Supplied data: Begin
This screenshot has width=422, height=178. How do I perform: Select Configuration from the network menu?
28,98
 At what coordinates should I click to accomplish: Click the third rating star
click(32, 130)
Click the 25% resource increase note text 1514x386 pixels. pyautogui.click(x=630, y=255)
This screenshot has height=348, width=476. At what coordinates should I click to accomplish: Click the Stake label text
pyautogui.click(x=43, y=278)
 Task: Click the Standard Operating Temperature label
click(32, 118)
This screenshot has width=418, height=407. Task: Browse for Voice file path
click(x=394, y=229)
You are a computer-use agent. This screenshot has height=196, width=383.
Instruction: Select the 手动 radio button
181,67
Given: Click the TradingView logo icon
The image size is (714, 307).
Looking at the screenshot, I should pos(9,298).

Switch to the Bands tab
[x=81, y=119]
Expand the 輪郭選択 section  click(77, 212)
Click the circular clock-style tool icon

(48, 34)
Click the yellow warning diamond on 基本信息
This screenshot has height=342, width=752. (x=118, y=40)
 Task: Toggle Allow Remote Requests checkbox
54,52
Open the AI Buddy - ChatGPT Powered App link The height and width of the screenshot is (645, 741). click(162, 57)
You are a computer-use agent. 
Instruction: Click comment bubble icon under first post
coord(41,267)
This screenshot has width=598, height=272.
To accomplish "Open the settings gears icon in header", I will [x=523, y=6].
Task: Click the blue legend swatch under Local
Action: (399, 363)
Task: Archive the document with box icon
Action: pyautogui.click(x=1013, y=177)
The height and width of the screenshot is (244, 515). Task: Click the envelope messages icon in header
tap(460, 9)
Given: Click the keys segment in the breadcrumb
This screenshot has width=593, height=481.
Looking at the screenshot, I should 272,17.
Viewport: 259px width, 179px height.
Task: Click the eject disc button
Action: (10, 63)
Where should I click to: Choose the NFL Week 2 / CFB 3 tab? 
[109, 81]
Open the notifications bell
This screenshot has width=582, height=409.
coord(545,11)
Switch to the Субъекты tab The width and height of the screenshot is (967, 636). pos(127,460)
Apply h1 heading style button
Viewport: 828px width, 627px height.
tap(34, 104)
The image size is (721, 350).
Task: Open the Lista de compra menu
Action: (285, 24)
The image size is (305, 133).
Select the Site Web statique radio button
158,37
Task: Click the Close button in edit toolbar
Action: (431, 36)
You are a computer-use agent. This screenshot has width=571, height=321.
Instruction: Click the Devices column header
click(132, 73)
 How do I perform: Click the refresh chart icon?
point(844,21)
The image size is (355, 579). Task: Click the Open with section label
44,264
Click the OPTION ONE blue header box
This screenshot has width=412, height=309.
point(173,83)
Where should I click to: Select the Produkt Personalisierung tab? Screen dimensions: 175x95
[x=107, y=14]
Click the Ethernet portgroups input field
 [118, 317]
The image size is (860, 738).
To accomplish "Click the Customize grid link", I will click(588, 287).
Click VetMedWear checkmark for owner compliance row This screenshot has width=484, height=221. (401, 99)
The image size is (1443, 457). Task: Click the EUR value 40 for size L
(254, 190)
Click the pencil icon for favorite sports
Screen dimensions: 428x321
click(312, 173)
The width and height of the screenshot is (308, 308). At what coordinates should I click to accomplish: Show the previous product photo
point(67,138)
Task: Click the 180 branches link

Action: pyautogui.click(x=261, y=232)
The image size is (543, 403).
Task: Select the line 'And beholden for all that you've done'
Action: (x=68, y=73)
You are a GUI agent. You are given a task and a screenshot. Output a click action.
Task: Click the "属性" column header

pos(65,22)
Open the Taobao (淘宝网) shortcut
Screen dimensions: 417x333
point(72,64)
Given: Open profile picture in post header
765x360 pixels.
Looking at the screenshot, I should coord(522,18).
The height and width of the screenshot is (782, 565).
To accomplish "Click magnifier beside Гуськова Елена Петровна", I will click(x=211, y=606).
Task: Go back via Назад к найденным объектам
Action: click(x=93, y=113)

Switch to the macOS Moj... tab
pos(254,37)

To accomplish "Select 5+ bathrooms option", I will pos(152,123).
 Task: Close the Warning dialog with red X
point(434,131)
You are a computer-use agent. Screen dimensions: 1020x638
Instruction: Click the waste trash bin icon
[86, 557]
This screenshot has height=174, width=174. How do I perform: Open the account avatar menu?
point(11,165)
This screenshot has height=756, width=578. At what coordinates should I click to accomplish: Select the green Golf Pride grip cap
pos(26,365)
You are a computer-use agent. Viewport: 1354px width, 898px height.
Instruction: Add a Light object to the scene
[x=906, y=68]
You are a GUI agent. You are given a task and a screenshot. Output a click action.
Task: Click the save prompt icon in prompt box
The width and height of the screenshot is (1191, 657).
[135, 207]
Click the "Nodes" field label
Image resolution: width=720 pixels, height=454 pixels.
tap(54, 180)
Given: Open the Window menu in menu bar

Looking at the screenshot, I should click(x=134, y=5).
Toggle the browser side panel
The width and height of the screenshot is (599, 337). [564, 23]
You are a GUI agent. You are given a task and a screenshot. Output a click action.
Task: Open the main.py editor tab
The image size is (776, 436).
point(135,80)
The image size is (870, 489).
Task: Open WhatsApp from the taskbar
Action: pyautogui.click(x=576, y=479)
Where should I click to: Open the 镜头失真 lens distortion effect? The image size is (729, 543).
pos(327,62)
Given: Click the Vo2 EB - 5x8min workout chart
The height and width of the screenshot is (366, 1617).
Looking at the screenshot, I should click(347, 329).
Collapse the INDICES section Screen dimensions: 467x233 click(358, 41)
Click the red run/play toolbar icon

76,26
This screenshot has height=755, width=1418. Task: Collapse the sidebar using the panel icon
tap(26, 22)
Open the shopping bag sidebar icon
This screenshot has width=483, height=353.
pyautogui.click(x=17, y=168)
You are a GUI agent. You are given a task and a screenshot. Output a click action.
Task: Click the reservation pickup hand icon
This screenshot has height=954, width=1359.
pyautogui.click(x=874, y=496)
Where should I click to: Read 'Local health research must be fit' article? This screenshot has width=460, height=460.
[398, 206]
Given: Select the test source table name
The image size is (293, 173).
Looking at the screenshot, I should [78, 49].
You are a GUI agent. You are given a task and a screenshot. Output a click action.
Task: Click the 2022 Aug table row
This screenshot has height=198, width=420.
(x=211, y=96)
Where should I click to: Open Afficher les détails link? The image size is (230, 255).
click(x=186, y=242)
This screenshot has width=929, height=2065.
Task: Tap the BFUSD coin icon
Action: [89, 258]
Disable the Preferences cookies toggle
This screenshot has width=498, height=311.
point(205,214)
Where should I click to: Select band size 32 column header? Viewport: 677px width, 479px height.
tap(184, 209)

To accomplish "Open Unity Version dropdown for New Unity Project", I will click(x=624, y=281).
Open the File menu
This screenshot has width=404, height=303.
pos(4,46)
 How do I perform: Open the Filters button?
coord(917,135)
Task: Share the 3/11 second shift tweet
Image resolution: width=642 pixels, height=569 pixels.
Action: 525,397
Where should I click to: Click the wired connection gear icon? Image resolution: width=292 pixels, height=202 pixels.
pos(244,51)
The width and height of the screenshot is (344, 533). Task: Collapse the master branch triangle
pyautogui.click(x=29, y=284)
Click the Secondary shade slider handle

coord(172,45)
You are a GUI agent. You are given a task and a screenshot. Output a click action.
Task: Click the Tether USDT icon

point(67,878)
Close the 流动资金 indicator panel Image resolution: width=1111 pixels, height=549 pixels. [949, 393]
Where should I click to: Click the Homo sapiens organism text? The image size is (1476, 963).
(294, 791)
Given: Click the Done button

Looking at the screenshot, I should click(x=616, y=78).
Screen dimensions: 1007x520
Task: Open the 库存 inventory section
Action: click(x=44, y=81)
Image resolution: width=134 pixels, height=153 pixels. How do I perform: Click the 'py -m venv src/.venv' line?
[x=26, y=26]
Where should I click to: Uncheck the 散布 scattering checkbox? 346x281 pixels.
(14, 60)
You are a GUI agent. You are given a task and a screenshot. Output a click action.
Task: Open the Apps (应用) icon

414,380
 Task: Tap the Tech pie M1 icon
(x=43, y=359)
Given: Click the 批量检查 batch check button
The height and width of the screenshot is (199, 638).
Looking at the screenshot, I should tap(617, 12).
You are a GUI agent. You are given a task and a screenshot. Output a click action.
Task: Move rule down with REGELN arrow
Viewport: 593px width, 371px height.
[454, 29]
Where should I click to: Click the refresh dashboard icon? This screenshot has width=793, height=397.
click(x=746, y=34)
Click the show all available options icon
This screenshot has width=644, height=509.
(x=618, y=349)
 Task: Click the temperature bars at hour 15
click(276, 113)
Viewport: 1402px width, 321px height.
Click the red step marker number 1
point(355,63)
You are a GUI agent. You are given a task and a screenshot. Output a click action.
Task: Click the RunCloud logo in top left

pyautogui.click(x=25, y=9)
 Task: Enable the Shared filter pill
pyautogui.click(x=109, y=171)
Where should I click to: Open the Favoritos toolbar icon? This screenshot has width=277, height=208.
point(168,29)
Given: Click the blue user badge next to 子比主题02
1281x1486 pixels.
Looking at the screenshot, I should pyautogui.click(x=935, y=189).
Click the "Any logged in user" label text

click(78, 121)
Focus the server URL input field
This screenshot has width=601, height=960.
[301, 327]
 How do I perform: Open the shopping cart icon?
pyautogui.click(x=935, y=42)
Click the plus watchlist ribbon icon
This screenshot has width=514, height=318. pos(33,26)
Supplied data: End
» **Required work**
From the records above, pull every line that has the string "computer" and copy it.

» **Your solution**
You are a computer-use agent. This screenshot has height=196, width=383.
You are a computer-use agent. 
You are a computer-use agent. This screenshot has width=571, height=321.
You are a computer-use agent. Screen dimensions: 1020x638
You are a computer-use agent. Viewport: 1354px width, 898px height.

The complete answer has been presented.